En 2017, l’amitié de Liz Danneels et Emily Gold commençait à peine à s’épanouir. Gold dirigeait son bar à vin maintenant fermé, PMG, à Boulder, Colorado, et Danneels, un partenaire du distributeur de vin basé à Denver. Entreprise de vin naturel, était son représentant du vin. Bientôt, le couple a réalisé qu’ils avaient plus en commun qu’une passion pour le vin: dans le passé, les deux avaient eu du mal à concilier modes de vie sains et carrières dans l’hôtellerie.

«J’étais la fêtarde quand j’étais plus jeune», dit Danneels. «Je suis sorti avec un chef et je sortais huit soirs par semaine – et j’étais à New York.

«J’avais l’habitude de dire littéralement à haute voix aux gens: ‘J’essaie simplement d’avoir le bon équilibre entre caféine et alcool à tout moment,” se souvient Gold.

Un point de basculement traumatisant est survenu pour les femmes lorsqu’un ami commun de l’industrie du vin, Michael Joyce, s’est suicidé en 2018. «Il était plus grand que nature, la vie de la fête», dit Danneels. «Mais au fond, je pense qu’il y avait beaucoup de tristesse qu’il a dissimulé en étant cela.

«Mike pourrait expliquer en partie pourquoi nous avons le même type de lien en matière de santé et de bien-être», ajoute Gold.
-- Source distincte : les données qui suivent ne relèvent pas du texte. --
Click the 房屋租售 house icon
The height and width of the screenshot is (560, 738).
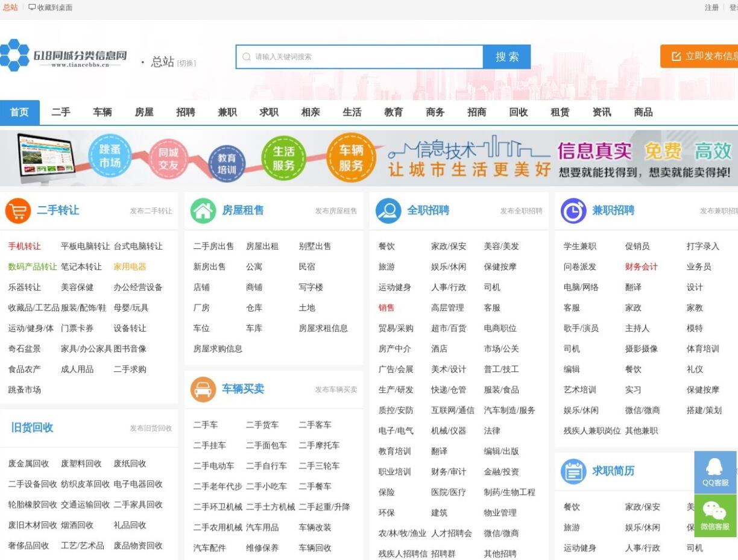pyautogui.click(x=204, y=210)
Lorsque la pandémie a frappé plus tôt cette année, Danneels et Gold ont trouvé leurs industries respectives sur une pause indéfinie. Avec plus de temps libre, la paire a lancé La ligne fine, un podcast consacré à la compréhension de la façon dont les gens de divers secteurs réussissent à équilibrer leur amour de manger et de boire avec la santé. La première saison du podcast comprend des entretiens avec des initiés de l’industrie tels que Ashley Hausman MW, le sommelier Richard Betts, le vigneron Raj Parr, l’entraîneur d’athlètes d’élite Erin Carson et Todd Dorfman, MD

Le but du podcast, expliquent Danneels et Gold, est d’amener les gens des secteurs de l’alimentation et du vin à être plus honnêtes sur leurs expériences en matière de santé et d’équilibre. Ils espèrent également que les personnes travaillant dans les domaines de la médecine et du bien-être partageront des détails sur leur comportement.

«Nous vivons dans cette« vie Instagram », où tout semble parfait», déclare Danneels. «Mais le fait est que, surtout en vieillissant, les choses que nous étions capables de faire ne peuvent plus être maintenues. Ceux qui essaient encore de le faire ne sont pas en bonne santé. »

Keyatta Mincey Parker. Photo gracieuseté de Keyatta Mincey Parker.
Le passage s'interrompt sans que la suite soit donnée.